National City Bank v. Bankers Trust Co.
National City Bank v. Bankers Trust Co.
Opinion of the Court
delivered the opinion of the Court:
The facts in this case are identical with the facts in the preceding case, except that the note herein sued upon amounted with interest to something less than $4,000, whereas in the preceding case it amounted to something more than that sum.
The question whether the Bankers’ Trust Company, the intervening claimant, was the proper party to intervene, is raised in this case. It is asserted that this trust company is a mere agent of the Superintendent of Banks, and hence that he, and not the trust company, should have intervened. So far as the record discloses, this contention was not made in the trial court, where, had it been sustained, the difficulty might easily have been overcome. It well might be ruled, therefore, that this point was waived. Coffin v. Grand Rapids Hydraulic Co. 136 N. Y. 655, 32 N. E. 1016.
But the question may easily be disposed of upon another ■ground. The Smith note, as we have seen in the prior case, was specially assigned by the Superintendent of Banks, into whose possession and control it had come, to the intervener,, who thereupon became its legal holder as trustee. While such an indorsement restricts the free circulation of a note, and takes it out of the class known as commercial paper (Third Nat. Bank v. Lange, 51 Md. 138, 34 Am. Rep. 304), the indorsee, having the legal title thereto, and having authority to receive payment thereof, may bring suit in its own name to enforce payment. Rice v. Rice, 106 Ala. 636, 17 So. 628; 8 Cyc. 82.

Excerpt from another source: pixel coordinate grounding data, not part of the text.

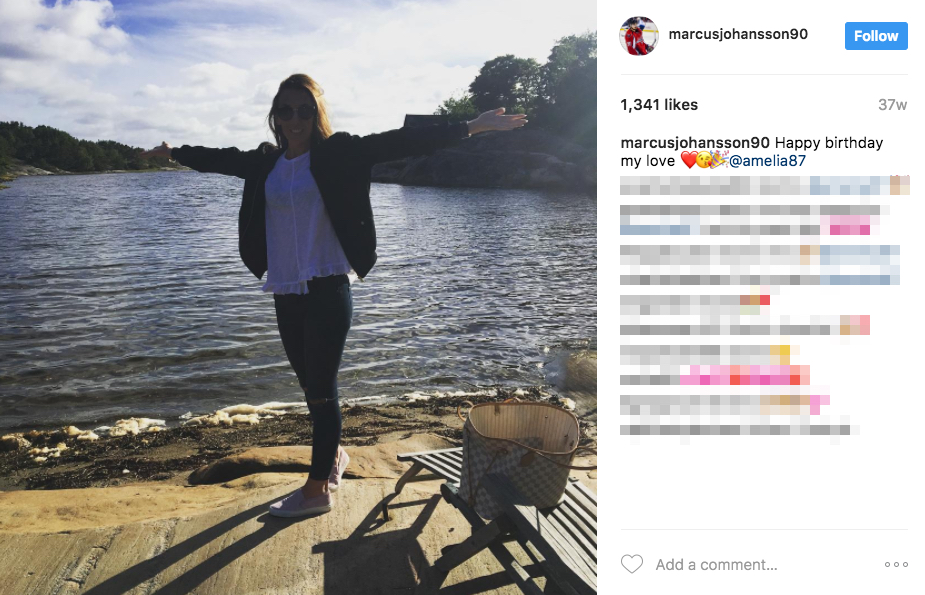The image size is (925, 595).
Task: Click the checkered handbag in the photo
Action: coord(519,459)
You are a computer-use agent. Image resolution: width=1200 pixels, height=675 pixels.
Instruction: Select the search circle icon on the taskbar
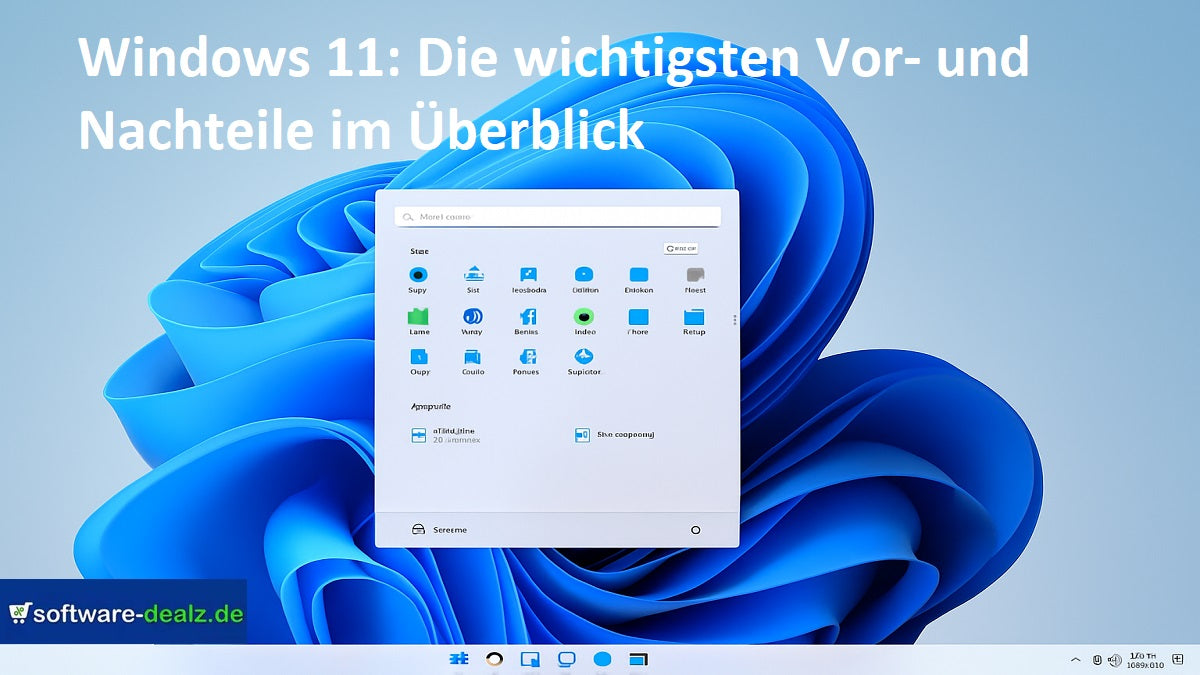pos(494,659)
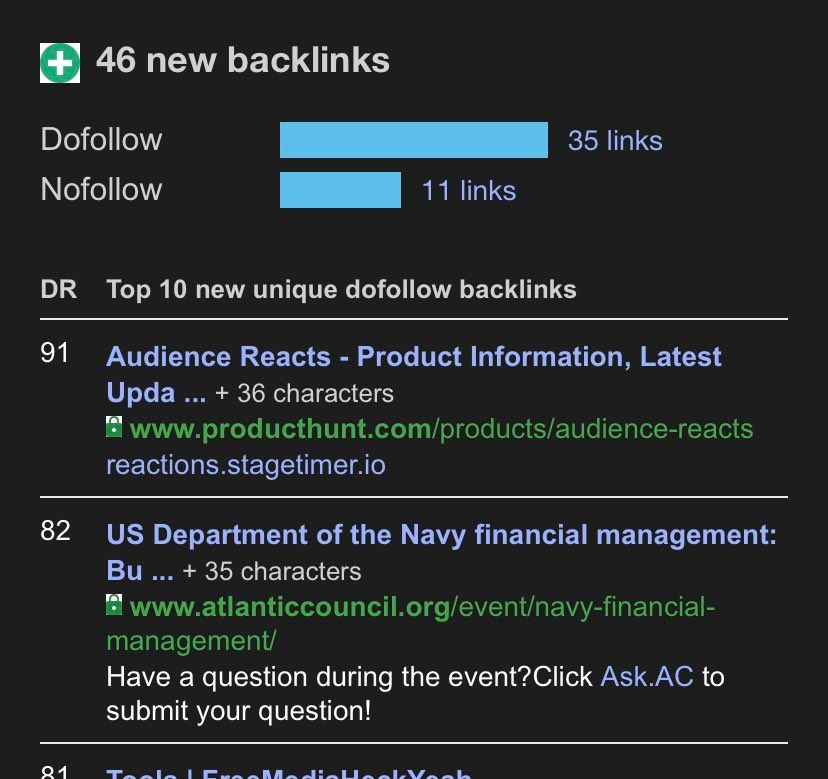The width and height of the screenshot is (828, 779).
Task: Click the DR column header
Action: point(58,290)
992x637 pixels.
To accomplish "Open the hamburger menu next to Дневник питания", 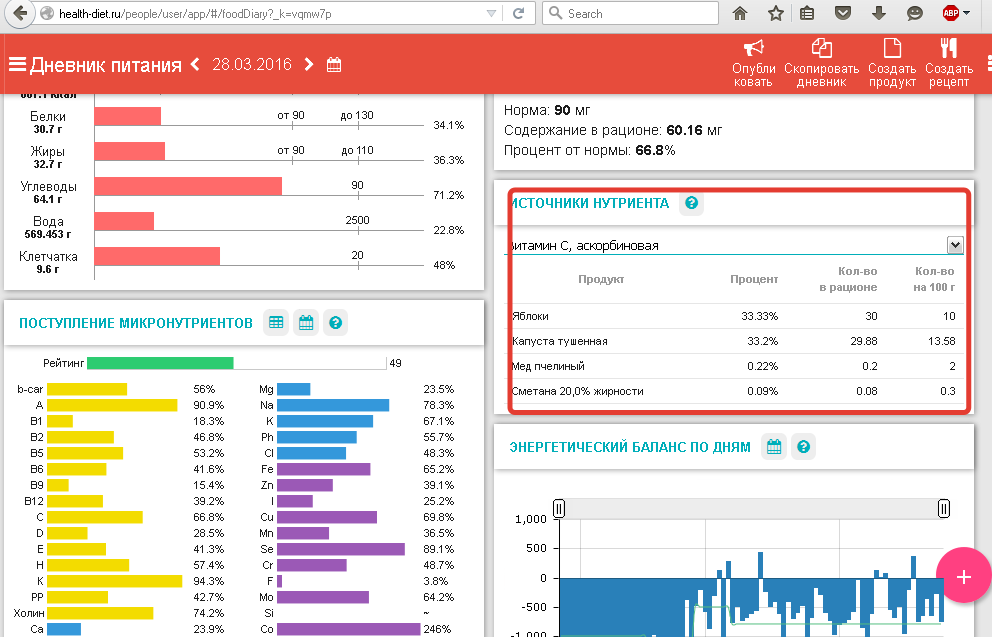I will pyautogui.click(x=17, y=65).
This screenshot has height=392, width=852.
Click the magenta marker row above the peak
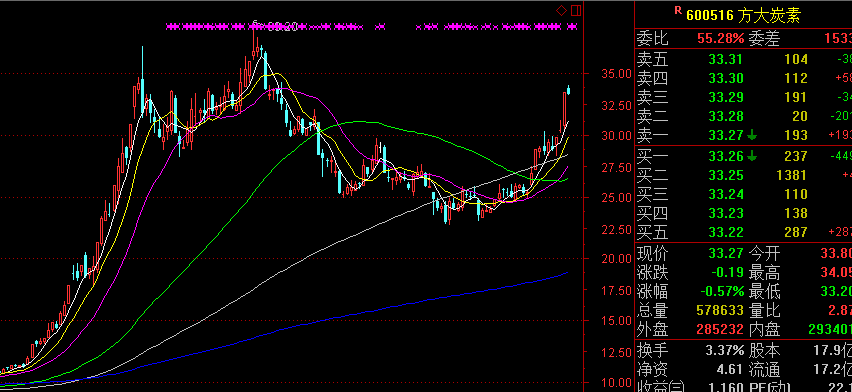coord(372,26)
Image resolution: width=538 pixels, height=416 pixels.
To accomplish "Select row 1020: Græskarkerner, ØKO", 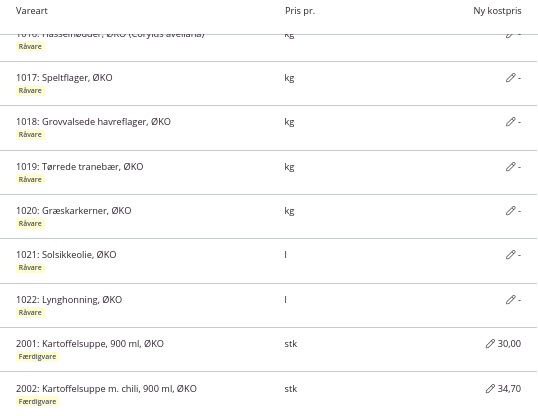I will tap(269, 216).
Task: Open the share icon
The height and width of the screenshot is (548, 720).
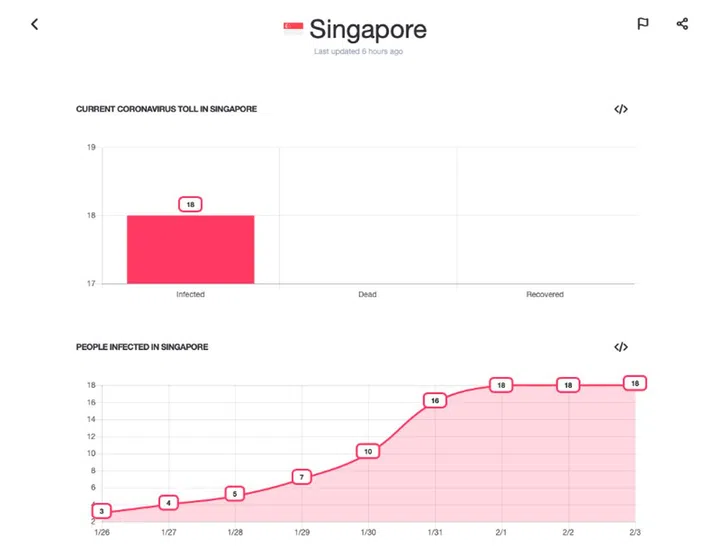Action: point(682,24)
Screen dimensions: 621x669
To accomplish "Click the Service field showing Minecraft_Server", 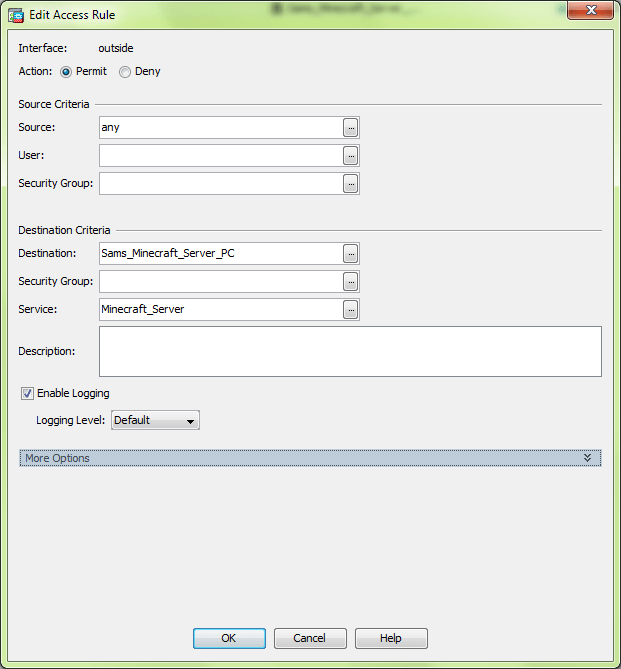I will (x=220, y=310).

Judgment affirmed, with costs. Affirmed.
Reference
- Full Case Name
- NATIONAL CITY BANK OF WASHINGTON v. BANKERS TRUST COMPANY
- Status
- Published
- Syllabus
- Bills and Notes; Parties to Action. 1. Where a foreign trust company, to which was indorsed specially a promissory note, sent the note to this District for collection, and after-wards intervened in an action in which the proceeds of the note had been attached in the hands of the collecting bank here, quaere, whether the plaintiffs in the action can properly raise the question for the-first time on appeal, whether the trust company, and not its indorsee, was the proper party to intervene. 2. An indorsement of a promissory note in trust restricts the free circulation of the note, and takes it out of the class of instruments known as commercial paper; but the indorsee, having the legal title thereto, and having authority to receive payment thereon, may bring suit in his own name to enforce payment, especially where his indorser does not object.